I have been in my current relationship for almost three years. I’m a young woman, 41, have a great, stable career and make about $100,000 a year. I am ambitious and my prospects have me increasing my income by $10,000 every year. I have about $140,000 in savings, and no debt. I am close to closing on a home, which will be completely financed by me. 

My girlfriend, 38, works a few gig-type jobs that she loves and makes $50,000 a year. She has very little in savings and about $20,000 in student loans, and isn’t in the position to buy or help with a down payment, closing costs, etc.
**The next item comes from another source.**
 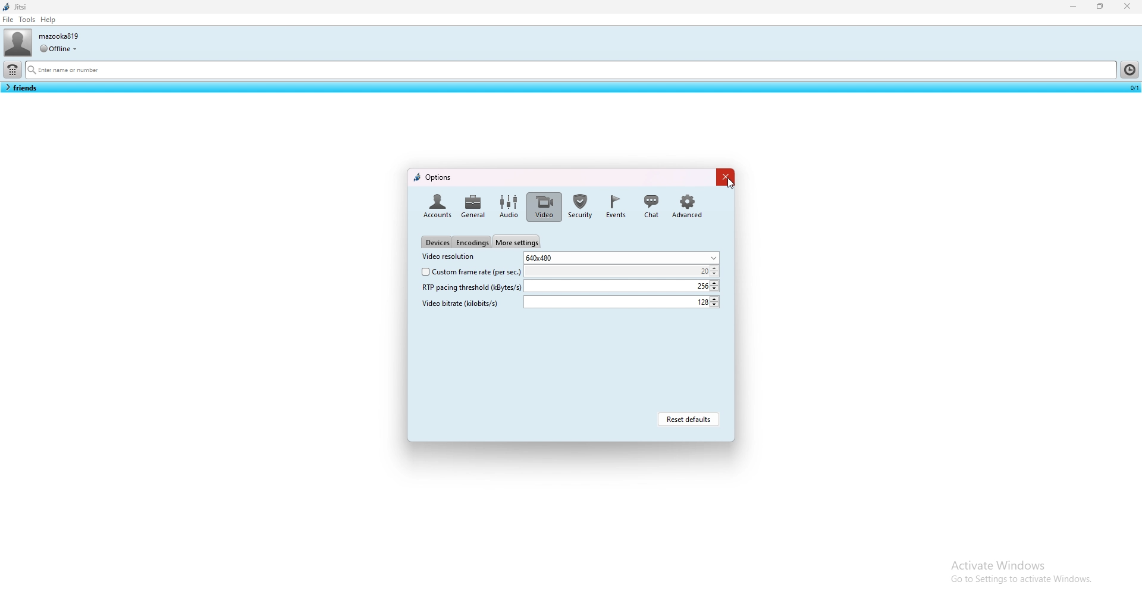 What do you see at coordinates (17, 7) in the screenshot?
I see `jitsi` at bounding box center [17, 7].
She lives paycheck to paycheck, pretty much, and as she loves what she does, isn’t motivated to do anything else to make more.

We don’t live together, but we have started the marriage discussion and plan on moving in together when I close. My family isn’t thrilled about the relationship for a few reasons. My girlfriend doesn’t have a stable career. She has no ambition, and makes significantly less than I do. 

“‘We will create a household budget to include combined expenses, mortgage, utilities, groceries and dining out together.’”

As far as living arrangements, we will create a household budget to include combined expenses such as mortgage, utilities, groceries, dining out together, etc. Until we get married, we will split things down the middle. After marriage, we will open joint savings and checking accounts. 

We each contribute the same percentage to our checking account to cover the household budget, so I would pay more since I make more. Then we contribute the same amount each month to a joint savings account to build a joint emergency fund.

I cannot plan for every eventuality, and these are very un-sexy premarital conversations. Is there anything else I am not thinking about? Does this seem fair to me and my partner?

Planning Wedding & Prenup 

Dear Planning,

I can answer your penultimate question. The final question is for your partner. 

Marriage is many things, but as you suggest, it is a business contract in addition to a commitment to spend the rest of your lives together — or, at the very least, a show of willingness to do that.

Before I get into the nitty-gritty of your prenuptial agreement, the overarching feeling from your letter is of one person who holds all the cards, and another person who doesn’t get much of a look in. Indeed, you mention that your family doesn’t support the relationship, and your fiancée is vaguely — and likely unfairly — compared to your ne’er-do-well former sister-in-law.

I don’t get a clear sense from your letter that you respect and/or support your partner’s choices. If you have misgivings about her unwillingness to switch to a higher-paying career track — instead of the one that makes her happy — the differences in your respective outlooks will only get worse as time goes on, especially as the economic imbalance in your relationship grows.

Dividing your finances forensically will only go so far. Your letter focused on the finance, but I guess I was hoping to read one nice thing about your fiancée. And I’m sure she has many fine qualities.